Starting in Darnall with Christingpher our first stop was the Sportsman on Main Road. The Albert and the Sportsman stand next to each other facing a housing estate, defiantly serving customers in an area where almost all other pubs have failed. The Sportsman is run by Paul, and sells two real ales at very reasonable prices. When we arrived there was one beer on, Coastal Sea King at 5.5% - and £2.00 a pint. It seemed silly not to have some..

We settled down in the right hand room where the tellies are and the numerous boxing posters and supped a very easy drinking pint whilst we watched the joyous spectacle of Wednesday vs Leeds. The pub was slowly filling up and a second beer went on, but we didn't get chance to try it. We had a long walk to start, and a lot of pubs to sup in.

We had been aiming to cut across to Tinsley Park Road to visit the Friendship but sadly that was demolished some time in the last couple of years. This would have brought us out near Broughton Lane and could have also involved a visit to Fiery Fred's formerly the Greenland. Alas that also appears tp have fallen by the wayside - there is a photo of the Friendship here.

Instead we headed down Main Road past new houses and abandoned factories and arrived on Worksop Road and the canal aqueduct. Here the scene becomes similarly depressing. There are two pubs the left and two on the right. The first was a cafe after it was a pub and it had been closed for a long time but still boasts impressive carved stonework above the door. Judging by the carving, the pub may have been the Stag or White Hart. Next along is the Cocked Hat - a regular in the Good Beer Guide for many years under the Robshaws, the pub looks run down and is resolutely closed. It is for sale Freehold, but it would be  a brave move to try and bring it back to life.

Over the road Fara's has aluminium shutters on the doors and windows and is for sale, while the Britannia also appeared closed but with no indication if it was for let or sale. Luckily, on Attercliffe Road, there is some good news. The Don Valley Hotel reopened a couple of years ago after the former Coach and Horses underwent numerous guises. Now it has settled on being a hotel with a public bar. The bar is on your left and is mall and cosy and traditionally furnished. There are two handpumps, on this occasion both dispensing Howard Town beers.

The Dinting Arches was about to run out so we had pints of Glotts Hop, at £2.60 a pint, and settled down in the busy pub with racing fans and pool players (its 20p a game!) and resident bulldog Bruce, who seems to be in dog heaven moving from table to table to check out the smells and be fussed. The pub is friendly and seems to be doing very well, and they also sell snacks for thirsty pub walkers to soak up their ale. Its the first time I've ever been in, and I don't think it will be the last.

(Word and element pointing records)

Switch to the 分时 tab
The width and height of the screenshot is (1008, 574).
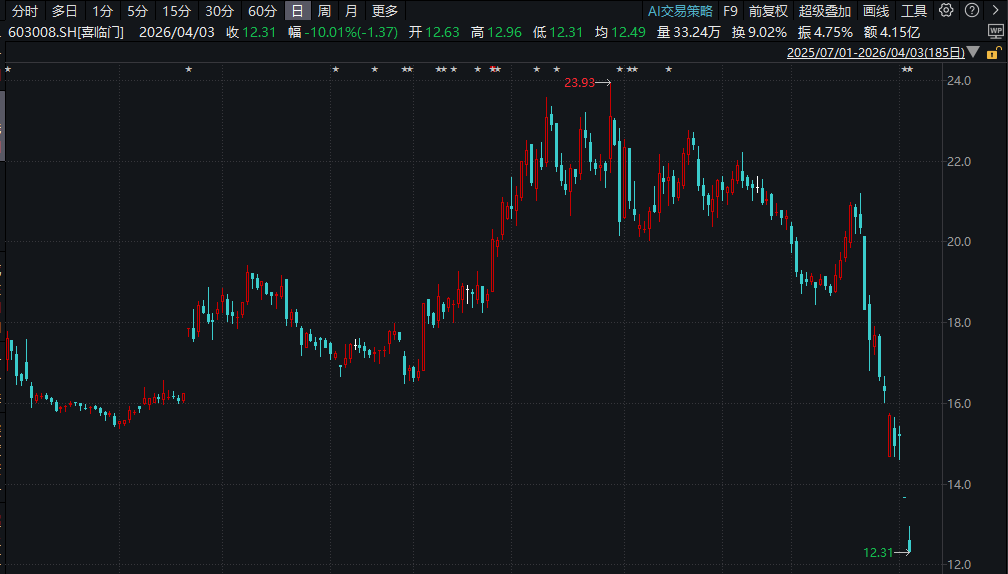coord(25,11)
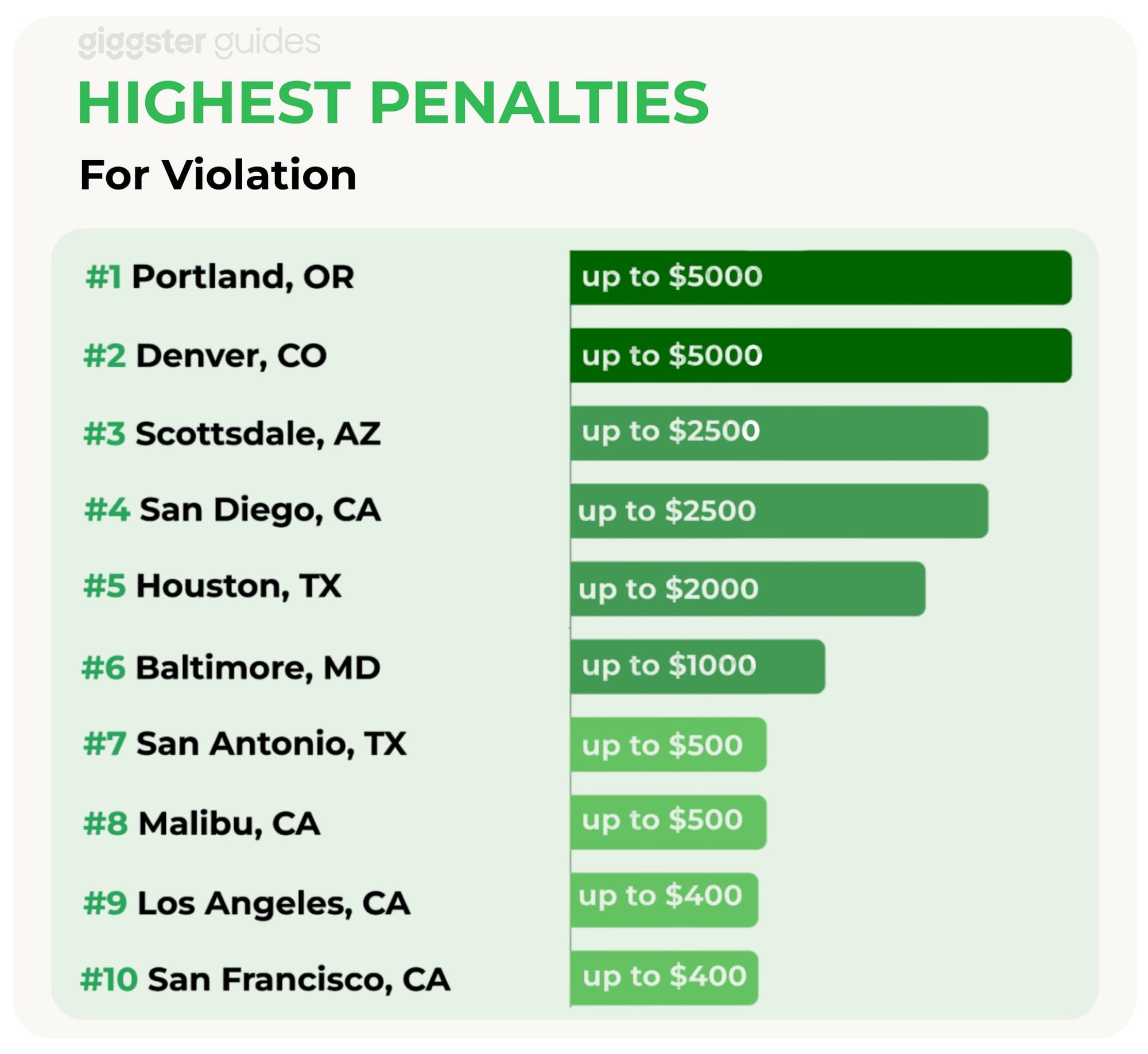This screenshot has height=1054, width=1148.
Task: Click the giggster guides logo
Action: pyautogui.click(x=199, y=42)
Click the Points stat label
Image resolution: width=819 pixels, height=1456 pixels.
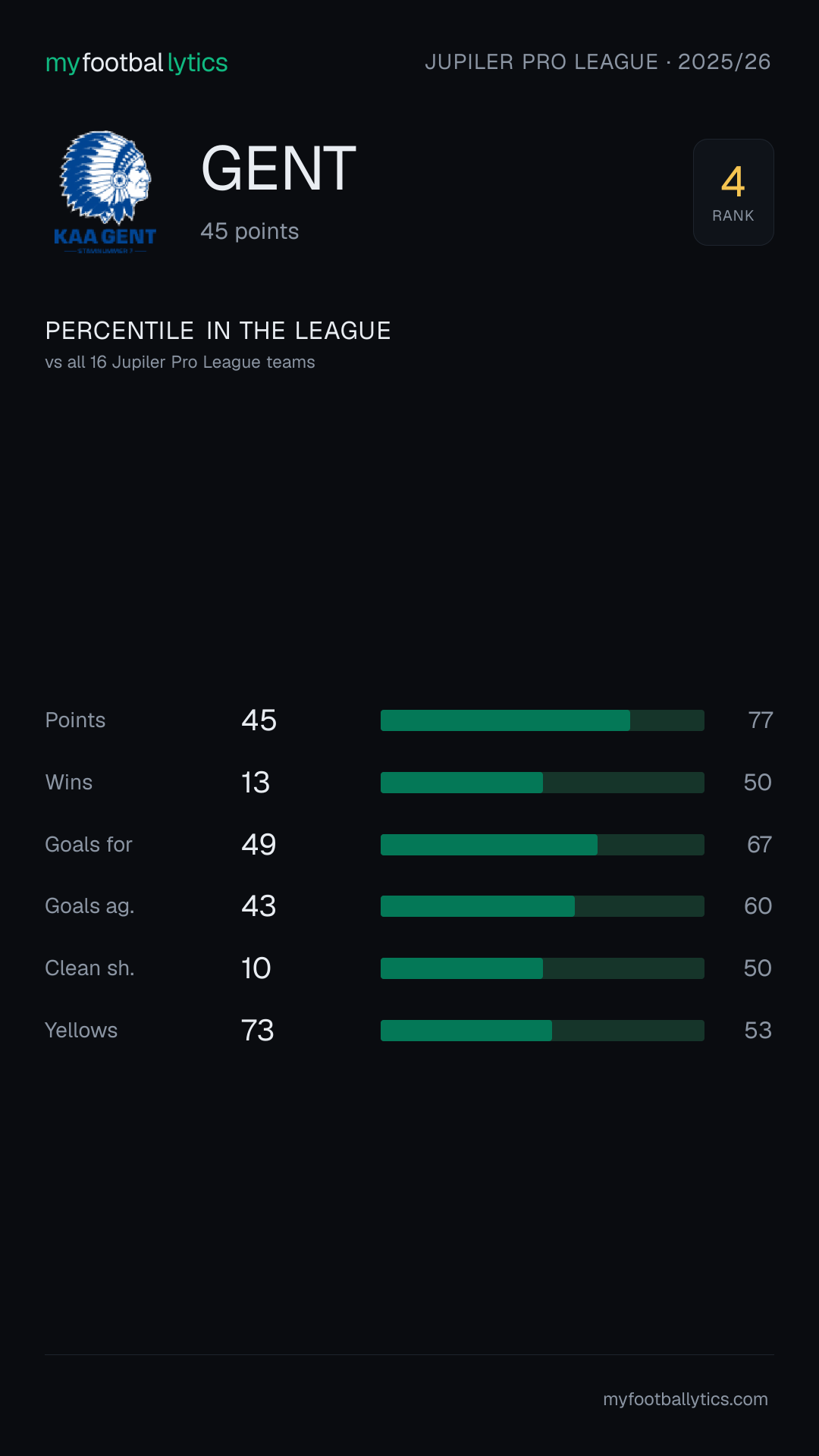coord(75,720)
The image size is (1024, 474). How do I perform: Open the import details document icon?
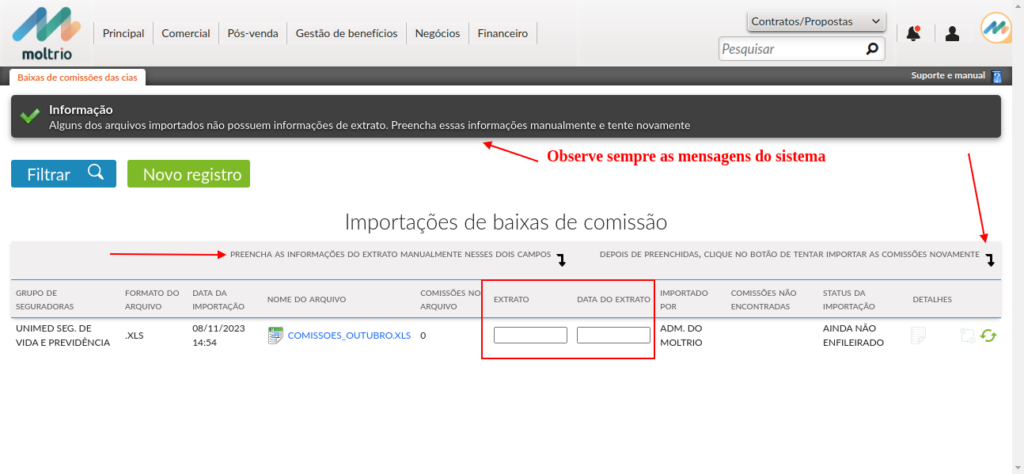pos(918,336)
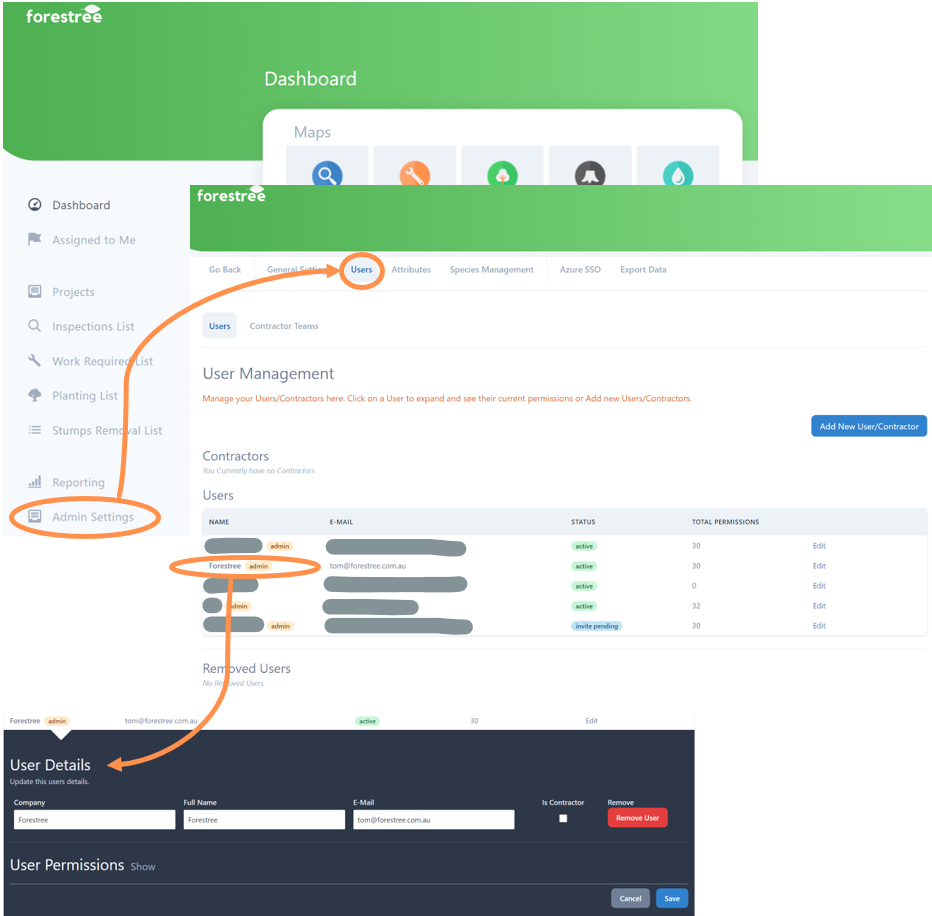Switch to the Azure SSO tab
932x916 pixels.
(x=580, y=269)
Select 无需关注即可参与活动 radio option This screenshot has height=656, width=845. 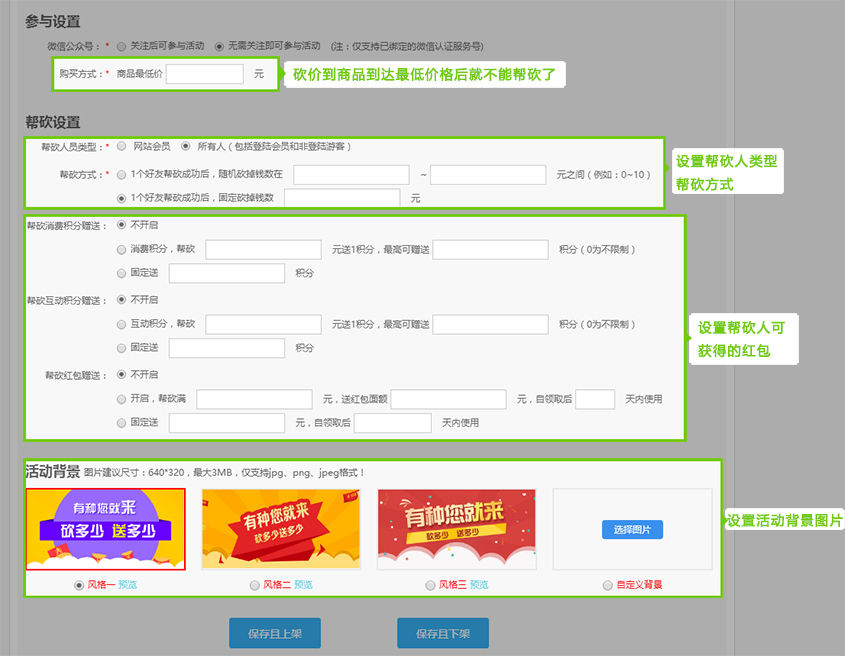coord(219,46)
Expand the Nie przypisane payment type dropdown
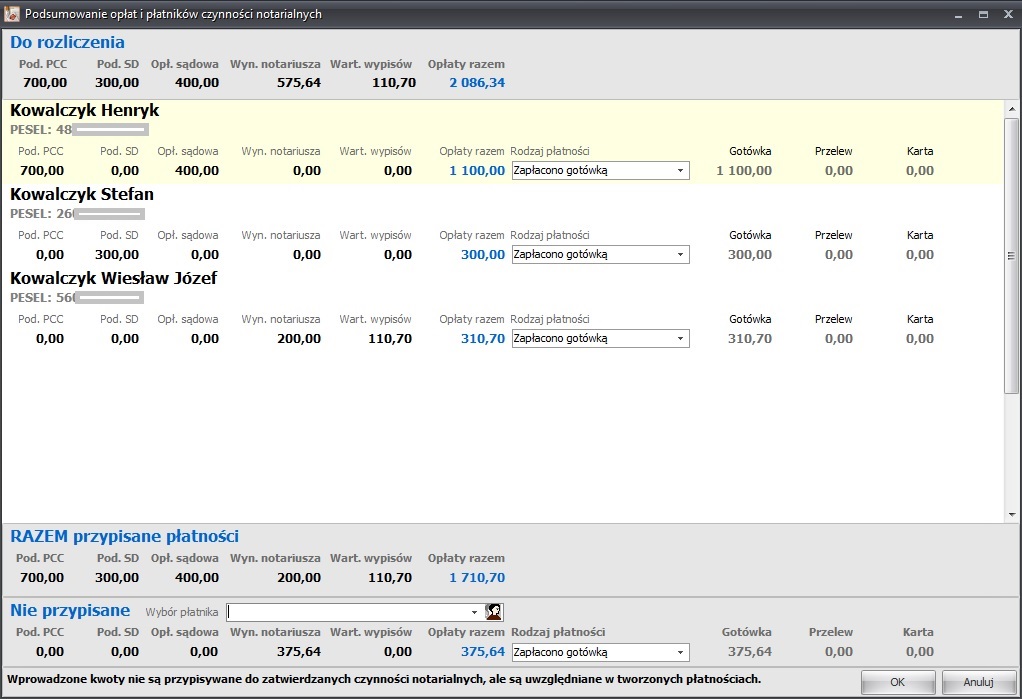Screen dimensions: 1022x699 point(680,653)
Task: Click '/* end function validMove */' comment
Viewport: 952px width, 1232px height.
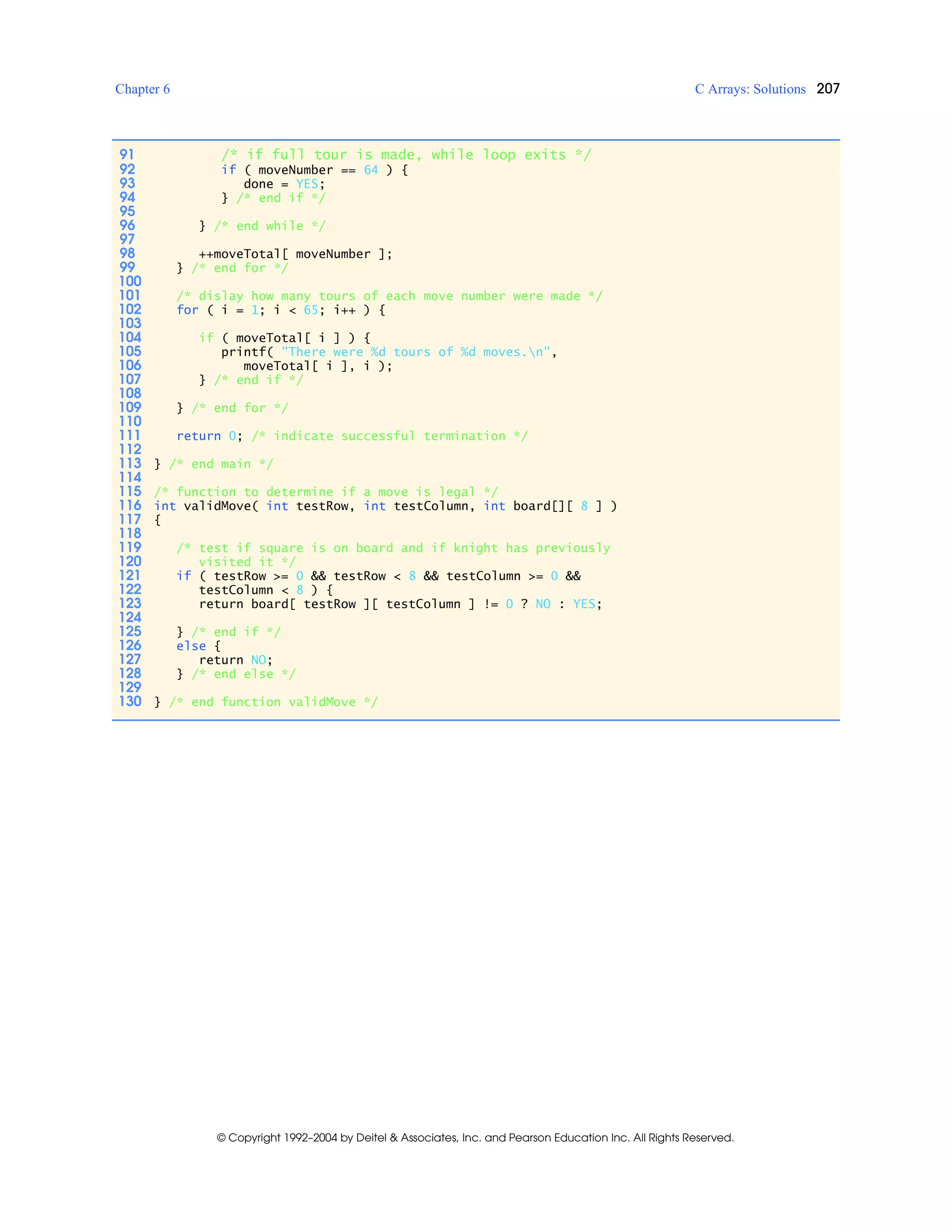Action: [x=273, y=702]

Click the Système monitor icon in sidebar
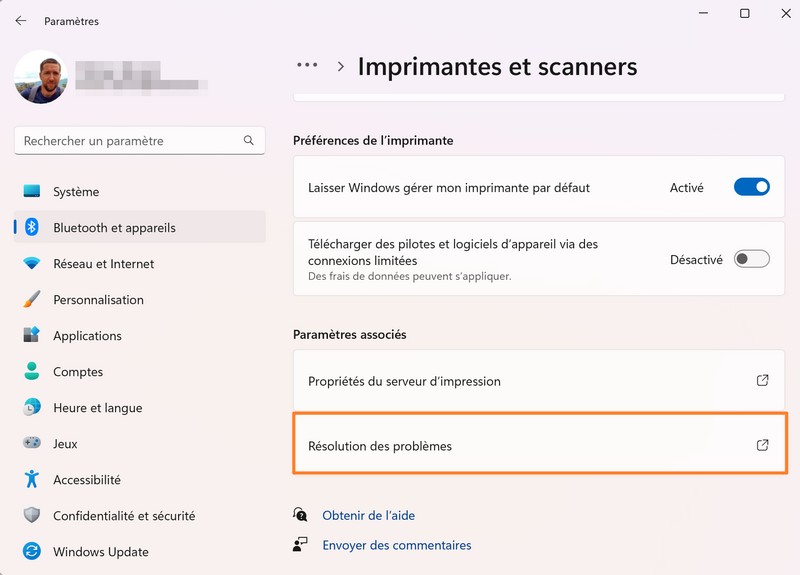tap(32, 191)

* JOBS *
1. Translate this sentence from the Darnall pub walk account into Spanish: "The Sportsman is run by Paul, and sells two real ales at very reasonable prices."
2. In one to three sentences, explain why the walkers drank Glotts Hop at the Don Valley Hotel, according to the Darnall pub walk account.
3. Write out the stretch of the Darnall pub walk account from "Starting in Darnall" through "pubs to sup in.".

* ANSWERS TO THE TASKS *
1. El Sportsman lo lleva Paul, y vende dos cervezas tradicionales de barril a precios muy razonables.

2. The other Howard Town beer on the handpumps, the Dinting Arches, was about to run out. So they had pints of Glotts Hop instead, at £2.60 a pint.

3.
Starting in Darnall with Christingpher our first stop was the Sportsman on Main Road. The Albert and the Sportsman stand next to each other facing a housing estate, defiantly serving customers in an area where almost all other pubs have failed. The Sportsman is run by Paul, and sells two real ales at very reasonable prices. When we arrived there was one beer on, Coastal Sea King at 5.5% - and £2.00 a pint. It seemed silly not to have some..

We settled down in the right hand room where the tellies are and the numerous boxing posters and supped a very easy drinking pint whilst we watched the joyous spectacle of Wednesday vs Leeds. The pub was slowly filling up and a second beer went on, but we didn't get chance to try it. We had a long walk to start, and a lot of pubs to sup in.